Teaching

 A couple of years ago, I led an undergrad class discussion on the ethics of CRISPR genome editing. This required considerable research effort on my part, and I decided to amortize that effort by publishing a manuscript that covered the same content. That paper, "In Our Image: The Ethics of CRISPR Genome Editing," came out last January.

Yesterday, a senior biology major at St. Mary's College of Maryland emailed me some questions about the paper as part of his senior project on the ethics of CRISPR human germline editing. While I relish the attention of peers, I also get considerable gratification from engaging with the lay public. Here are his questions and my answers:

1. So in your paper, you describe how CRISPR germline editing right now is not morally urgent because of other safer methods to select embryos with or without certain traits. If CRISPR germline technology advances to the point that it is possible to edit for non-mendelian diseases, so it is able to account for more than just what something like PGD is able to do, would you consider testing for the safety of the technology, and then potentially using the technology on humans?

I also make the point that CRISPR germline editing is not morally urgent because it isn’t therapy. There are other options for people to have healthy children besides risking the human gene pool. The same argument applies to multifactorial traits. I see no compelling ethical argument for germline editing for either single gene or multifactorial traits.

2. CRISPR, as you alluded to, is a very powerful technology, and with great power comes great responsibility. If CRISPR is used extensively in the future, do you see any risk in the stigmatization of people who still have genetic diseases, either because they did not want to get edited or they didn't have the financial resources to get edited?

Excellent question. My guess is that such stigmatizing will occur in some cases. One analogy would be to hereditary deafness. There is a substantial deaf community that regards deafness not as a disability but just as differently able. This community rejects treatments such as cochlear implants and stigmatizes those who get them. On the other hand, the choice to forgo implants can be itself stigmatizing in a hearing world. It is worth examining the assumption that there is a single standard for “normal.” That said, there are substantial societal financial burdens to accommodate many disabilities. Who pays?

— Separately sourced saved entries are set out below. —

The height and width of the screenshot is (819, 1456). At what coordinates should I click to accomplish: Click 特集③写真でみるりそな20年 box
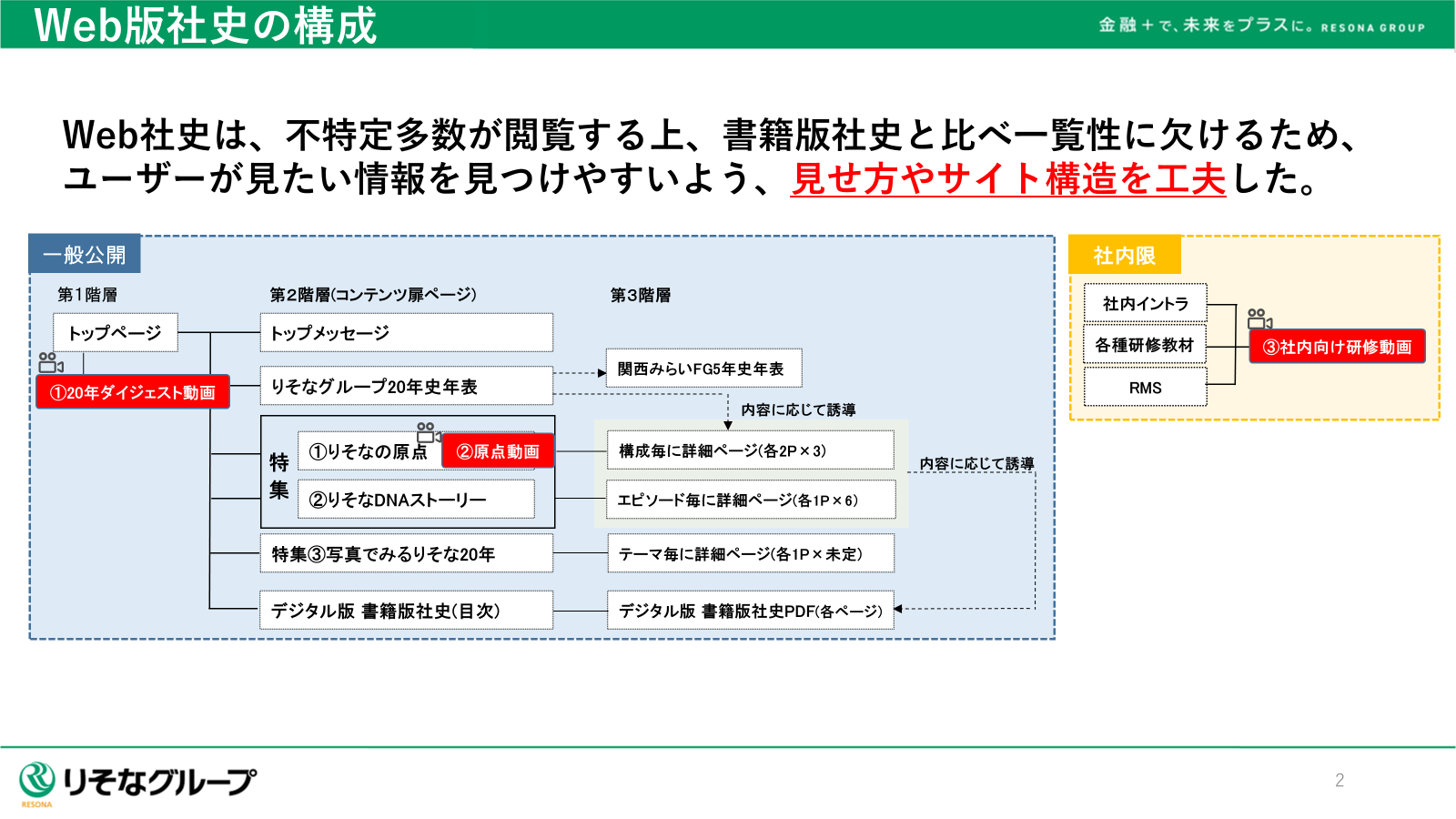click(x=406, y=554)
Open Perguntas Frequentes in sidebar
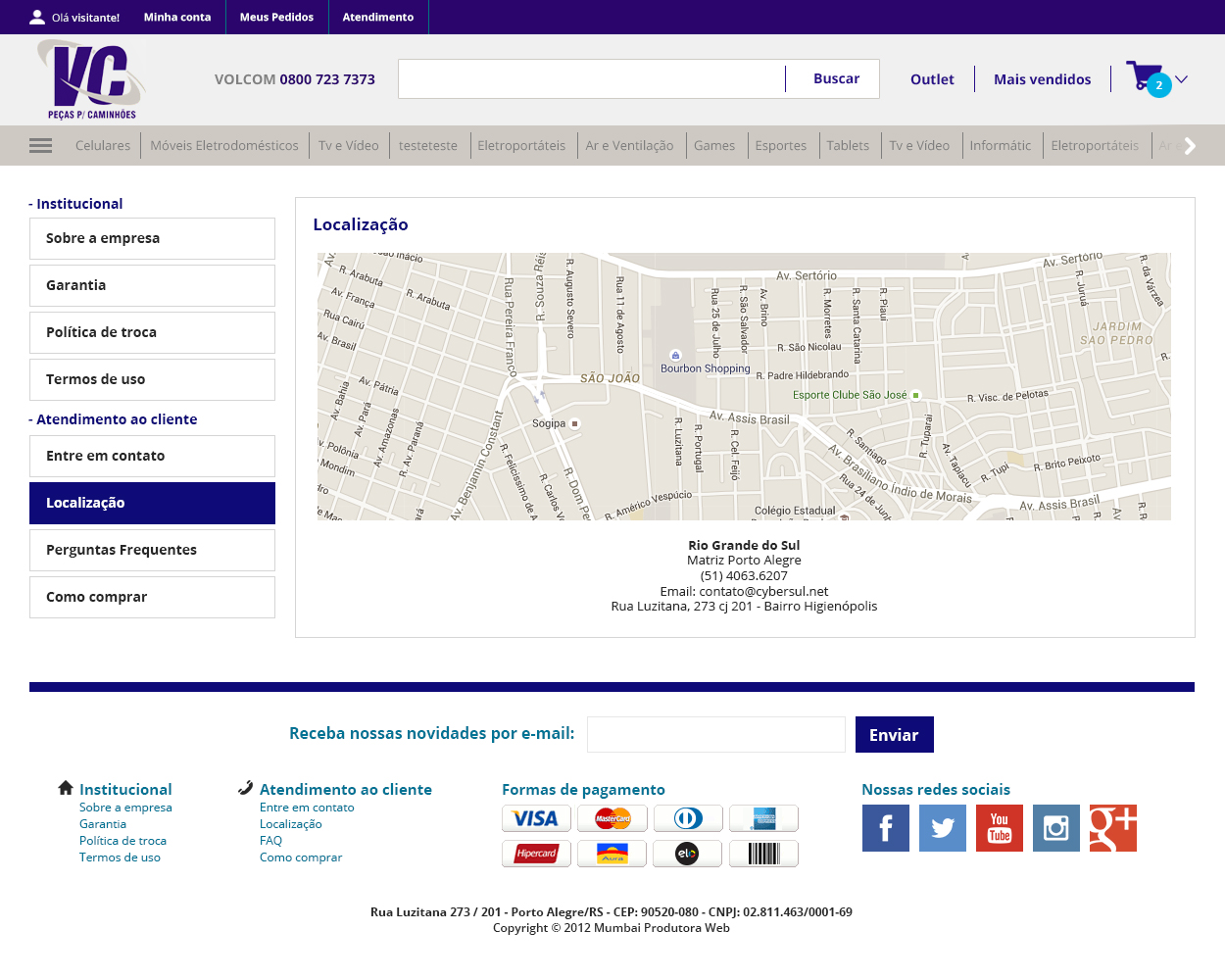Image resolution: width=1225 pixels, height=980 pixels. pyautogui.click(x=152, y=550)
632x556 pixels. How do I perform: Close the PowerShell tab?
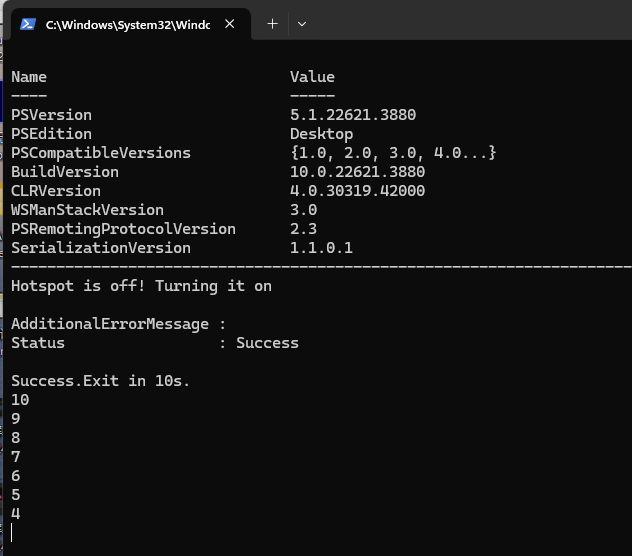[230, 24]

3. How important is getting more of the public and policymakers to understand what CRISPR is and the various applications of the technology, and what are some things that scientists and others can do to bridge that gap?

The word “understand” is doing a lot of work in that question. Like many or most technologies (e.g., the internet, fusion energy, carbon capture, AI), a genuine understanding by the public and policymakers is beyond reach. Only about 30% of Americans have graduated from a four-year college or university. That said, it is incumbent on those of us who do “understand” to communicate both the benefits and risks of technology in terms the lay public can grasp. It isn’t as easy as it appears.

It’s not limited to technology; there is an acute need for historians and economists, for example, to inform the public and policymakers in their fields as well. To bridge that gap, professional societies should recruit and support experts who can effectively communicate by publishing editorials and meeting with lawmakers.